The Company paid a 2-for-1 stock split in the form of a 100% stock dividend on June 7, 2002. All share information has been adjusted to reflect the split for all periods presented.
Book value per share, basic, on June 30, 2003, compared to June 30, 2002, grew to $10.98 from $10.24, an increase of 7.2%. Book value per share, basic, before accumulated comprehensive income on June 30, 2003, compared to June 30, 2002, grew to $10.14 from $9.76, an increase of 3.9%. Cash dividends paid for the six months ended June 30, 2003, were $646 thousand, or $0.28 per share, compared to $552 thousand, or $0.24 per share, for the comparable period ended June 30, 2002, an increase of 16.7%. Average basic shares outstanding for the six months ended June 30, 2003, were 2,308,234 compared to 2,300,733 for the comparable period ended June 30, 2002. The Company began a share repurchase program in August of 1999 and has continued the program into 2003. The plan authorizes a total of 115,000 shares for repurchase.
The Company is subject to minimum regulatory capital ratios as defined by Federal Financial Institutions Examination Council guidelines. As of June 30, 2003 the Company maintained Tier 1 capital of $20.7 million, net risk weighted assets of $179.6 million, and Tier 2 capital of $1.8 million. On June 30, 2003, the Tier 1 capital to risk weighted assets ratio was 11.5%, the total capital ratio was 12.5%, and the tier 1 leverage ratio was 7.7%. These ratios continue to be well in excess of regulatory minimums.
FINANCIAL CONDITION
As of June 30, 2003, total assets have increased 6.5% since December 31, 2002, from $263.0 million to $280.1 million. Cash and cash equivalents totaled $14.2 million on June 30, 2003, compared to $10.0 million at year-end 2002.
During the six months ended June 30, 2003, gross loans increased by 1.6%, from $170.1 million to $172.9 million.
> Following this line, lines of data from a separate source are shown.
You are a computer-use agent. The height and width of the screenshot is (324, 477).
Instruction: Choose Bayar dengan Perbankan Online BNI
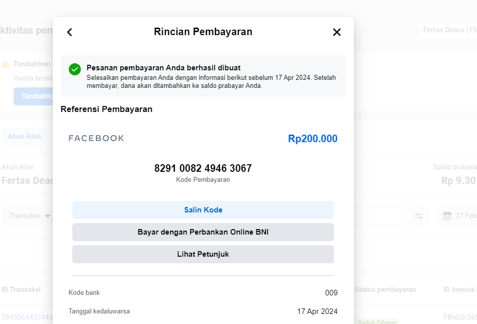coord(203,232)
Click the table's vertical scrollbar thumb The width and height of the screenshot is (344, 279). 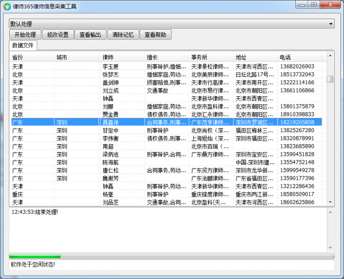[x=330, y=79]
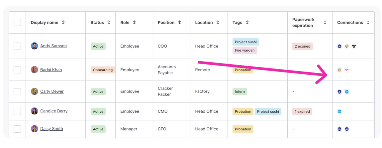Click the MYOB connection icon for Badai Khan
This screenshot has height=148, width=382.
pyautogui.click(x=347, y=70)
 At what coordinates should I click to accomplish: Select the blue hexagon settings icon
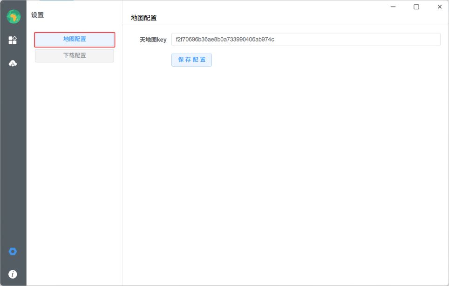[x=13, y=252]
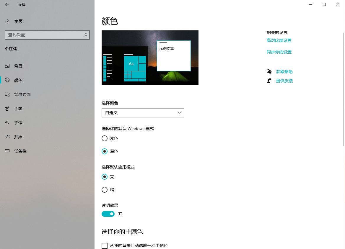Open 高对比度设置 link
The image size is (345, 249).
[279, 40]
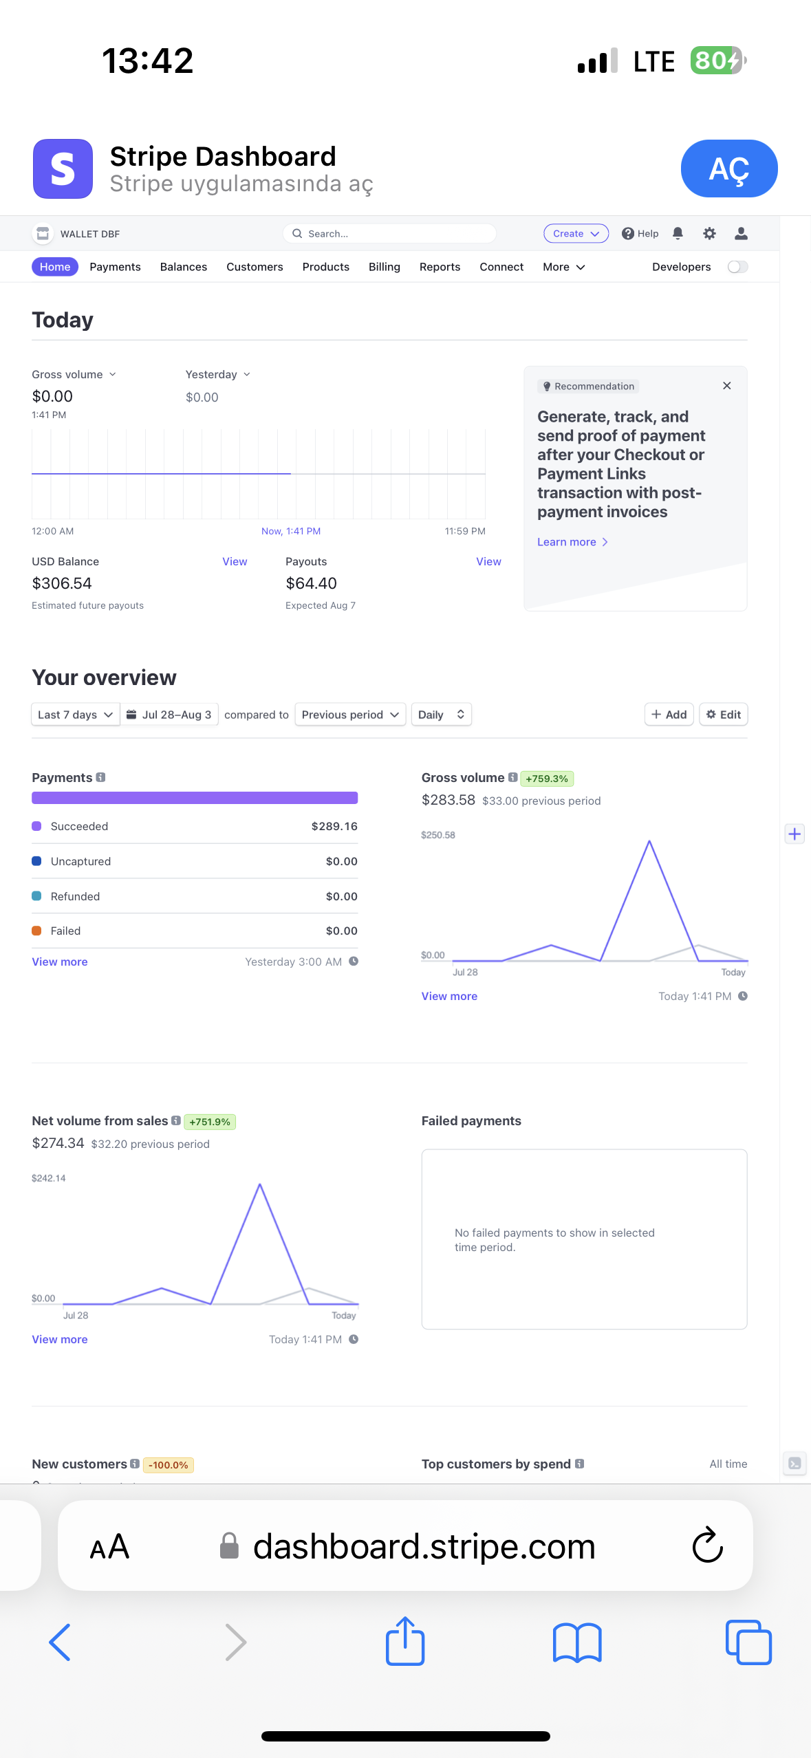This screenshot has height=1758, width=811.
Task: Open Safari bookmarks book icon
Action: (x=577, y=1642)
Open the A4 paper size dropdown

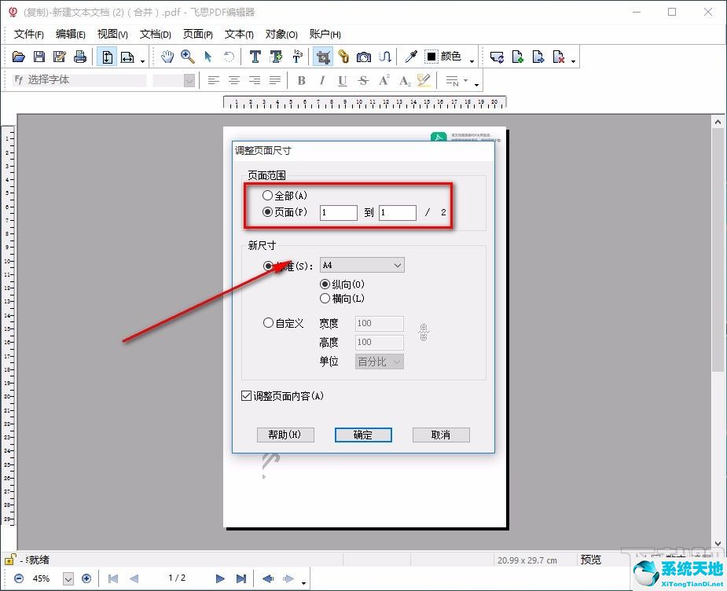click(397, 266)
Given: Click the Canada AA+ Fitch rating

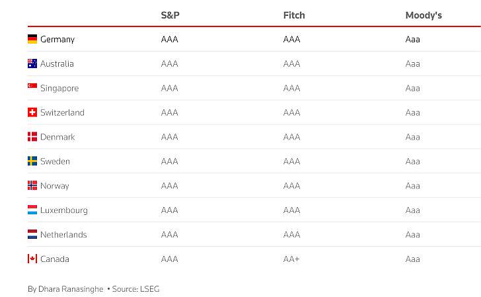Looking at the screenshot, I should point(291,259).
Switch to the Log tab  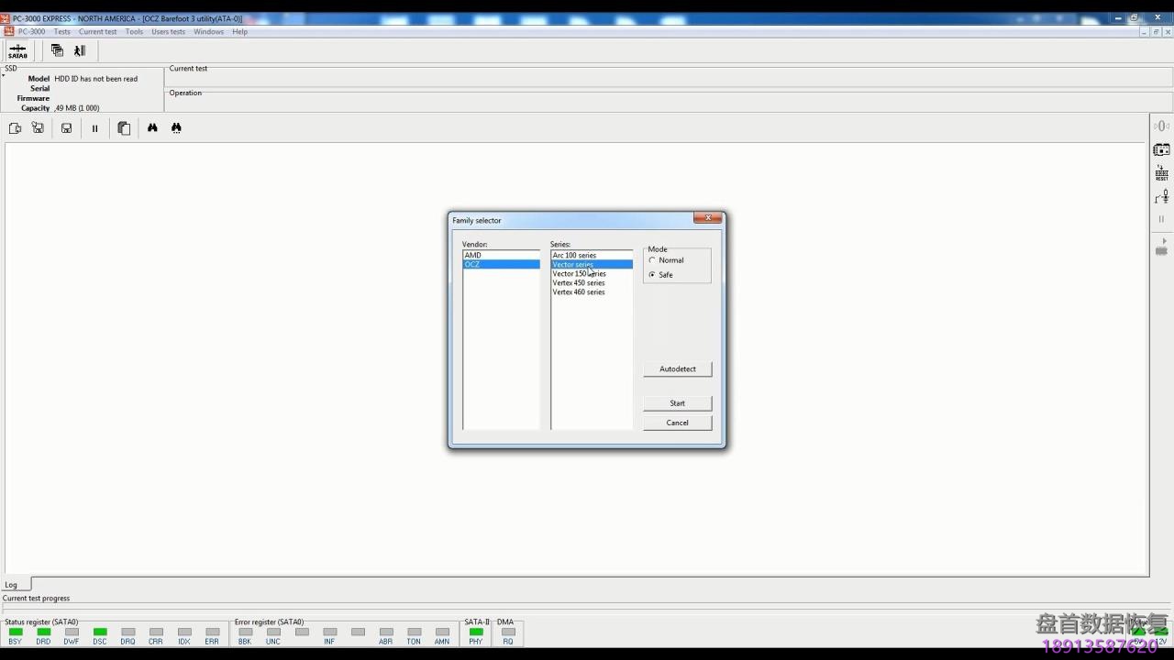coord(12,585)
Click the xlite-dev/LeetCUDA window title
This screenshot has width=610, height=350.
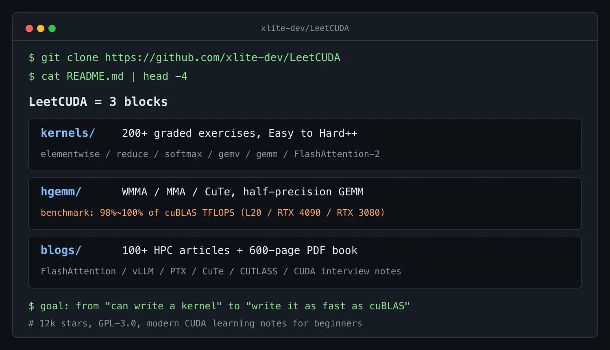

During the same six-month period, real estate mortgage loans decreased 0.2% to $140.0 million, commercial loans increased 19.5% to $20.0 million, and installment and other loans decreased by 2.8% to $11.5 million.
For the six months ended June 30, 2003, the Company charged off loans totaling $60 thousand. For the comparable period in 2002, total loans charged off were $257 thousand. The Company maintained $28 thousand of other real estate owned (“OREO”) as of June 30, 2003. As of year-end 2002, the balance was $580 thousand. The Company actively markets all OREO properties, and expects no loss on any of these properties. All properties maintained as other real estate owned are carried at the lesser of book or market value.
The provision for loan losses amounted to $156 thousand through the first six months, and the allowance for loan losses as of June 30, 2003, was $1.8 million. The allowance for loan losses, as a percentage of average total loans through the first six months of 2003 was 1.1%.
As of June 30, 2003, $404 thousand of loans were on on non-accrual status. There were $474 thousand of loans on non-accrual status as of June 30, 2002. Loans still accruing interest but delinquent for 90 days or more were $1.5 million on June 30, 2003, as compared to $541 thousand on June 30, 2002.
The allowance for loan losses is analyzed for adequacy on a quarterly basis to determine the necessary provision. A loan by loan review is conducted of all loan classes and inherent losses on these individual loans are determined. This valuation is then compared to historical data in an effort to determine the prevailing trends. A third component of the process is the analysis of a tabular presentation of loss allocation percentages by loan type. Through this process the Company assesses the appropriate provision for the coming quarter. As of June 30, 2003, management deemed the loan loss reserve reasonable for the loss risk identified in the loan portfolio.
As of June 30, 2003, securities available for sale totaled $50.1 million at market value. This compares with December 2002 market value of $50.2 million, essentially unchanged. The investment
13
portfolio represents 17.9% of total assets and 19.7% of earning assets. The Company’s investment portfolio is classified as available-for-sale, and therefore management has elected to mark the entire investment portfolio to market. The resulting accumulated adjustment to book value as of June 30, 2003 was an unrealized gain of $2.9 million. The corresponding accumulated adjustment to shareholders’ equity was $1.9 million. These gains or losses are booked monthly as an adjustment to book value based upon market conditions, and are not realized as an adjustment to earnings until the securities are actually sold. Management does not anticipate the realization of net losses on investments during 2003.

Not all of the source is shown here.